Allocation of pointers in subroutines when using OpenMP failed.

Xichen_Li · ‎12-23-2011

[fortran]    module MyModule
        type :: MyType
            integer, dimension(:), pointer :: pIntList => null ()
        end type 
    end module MyModule

    program TestOpenMP_1_AllocationWithinSubroutines

        use MyModule
        use omp_lib
        implicit none

        type(MyType) :: instance
        integer :: threadId 
        integer :: I

!$omp parallel private (instance, threadId, I) 
        threadId = OMP_GET_THREAD_NUM()
        allocate (instance%pIntList(200 + threadId))
        CALL IterateList(instance) 
!$omp end parallel

        read (*,*)

    contains

        subroutine IterateList(aInstance)
            type(MyType) :: aInstance
            integer, dimension(:), pointer :: pTempIntList => null()
            integer :: threadId
            threadId = OMP_GET_THREAD_NUM()
            allocate (pTempIntList(size(aInstance%pIntList)))
            write (*,*) 'Thread ',threadId, ' - ', 'aInstance%pIntList: ', size(aInstance%pIntList)
            write (*,*) 'Thread ',threadId, ' - ', 'pTempIntListe: ', size(pTempIntList)         
        end subroutine 

    end program TestOpenMP_1_AllocationWithinSubroutines
[/fortran]

As the above code sample shows, the main program tries to utilize OpenMP to call a subroutine. In that subroutine, a local pointer variable is created (allocated). Its size depends on the actual argument. The output shows the local pointer variable does NOT have the same size as the actual argument, which however should not be the case based on the code.
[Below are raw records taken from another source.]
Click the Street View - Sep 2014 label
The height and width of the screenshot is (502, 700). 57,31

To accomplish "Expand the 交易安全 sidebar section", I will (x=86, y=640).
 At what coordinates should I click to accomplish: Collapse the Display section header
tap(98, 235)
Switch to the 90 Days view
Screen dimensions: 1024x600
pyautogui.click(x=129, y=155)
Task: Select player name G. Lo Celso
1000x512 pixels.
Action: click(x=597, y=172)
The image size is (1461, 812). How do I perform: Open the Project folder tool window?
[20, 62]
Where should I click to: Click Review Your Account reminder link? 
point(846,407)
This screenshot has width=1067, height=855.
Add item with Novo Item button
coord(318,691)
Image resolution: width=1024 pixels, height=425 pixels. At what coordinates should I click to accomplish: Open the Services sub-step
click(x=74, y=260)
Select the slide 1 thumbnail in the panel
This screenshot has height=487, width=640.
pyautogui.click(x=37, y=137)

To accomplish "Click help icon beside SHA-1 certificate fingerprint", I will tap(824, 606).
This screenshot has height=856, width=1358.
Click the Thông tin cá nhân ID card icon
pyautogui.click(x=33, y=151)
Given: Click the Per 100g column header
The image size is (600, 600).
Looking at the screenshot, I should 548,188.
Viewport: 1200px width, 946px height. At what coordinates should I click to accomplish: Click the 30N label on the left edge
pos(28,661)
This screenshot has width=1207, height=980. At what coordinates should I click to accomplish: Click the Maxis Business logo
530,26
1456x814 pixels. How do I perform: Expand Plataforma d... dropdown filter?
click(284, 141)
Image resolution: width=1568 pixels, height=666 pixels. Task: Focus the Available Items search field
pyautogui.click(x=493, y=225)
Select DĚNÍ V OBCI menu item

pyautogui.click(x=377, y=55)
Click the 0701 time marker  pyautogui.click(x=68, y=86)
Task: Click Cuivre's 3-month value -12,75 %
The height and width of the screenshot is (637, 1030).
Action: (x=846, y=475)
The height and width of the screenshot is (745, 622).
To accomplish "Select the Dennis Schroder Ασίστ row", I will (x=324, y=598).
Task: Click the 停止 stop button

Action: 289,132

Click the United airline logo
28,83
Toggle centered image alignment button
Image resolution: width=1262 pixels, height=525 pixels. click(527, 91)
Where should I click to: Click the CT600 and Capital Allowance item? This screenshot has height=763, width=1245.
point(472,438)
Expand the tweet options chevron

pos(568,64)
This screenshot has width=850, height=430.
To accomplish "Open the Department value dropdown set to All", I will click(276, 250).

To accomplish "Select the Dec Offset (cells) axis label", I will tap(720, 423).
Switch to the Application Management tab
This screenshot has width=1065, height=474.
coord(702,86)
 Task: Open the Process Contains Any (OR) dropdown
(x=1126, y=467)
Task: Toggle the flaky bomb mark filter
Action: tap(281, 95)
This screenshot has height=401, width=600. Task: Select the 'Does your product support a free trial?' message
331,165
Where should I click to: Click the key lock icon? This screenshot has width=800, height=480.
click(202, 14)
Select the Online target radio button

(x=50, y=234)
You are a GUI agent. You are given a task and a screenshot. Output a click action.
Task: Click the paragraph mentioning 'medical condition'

Could you help to comment why the program gives such behavior? More importantly, could you help to comment the correct ways (best practices) concerning how to do allocation of pointers in subroutines when using OpenMP?

The version of Intel Fortran Compiler is:

[root@localhost new]# ifort --version
ifort (IFORT) 12.1.0 20111011
Copyright (C) 1985-2011 Intel Corporation.  All rights reserved.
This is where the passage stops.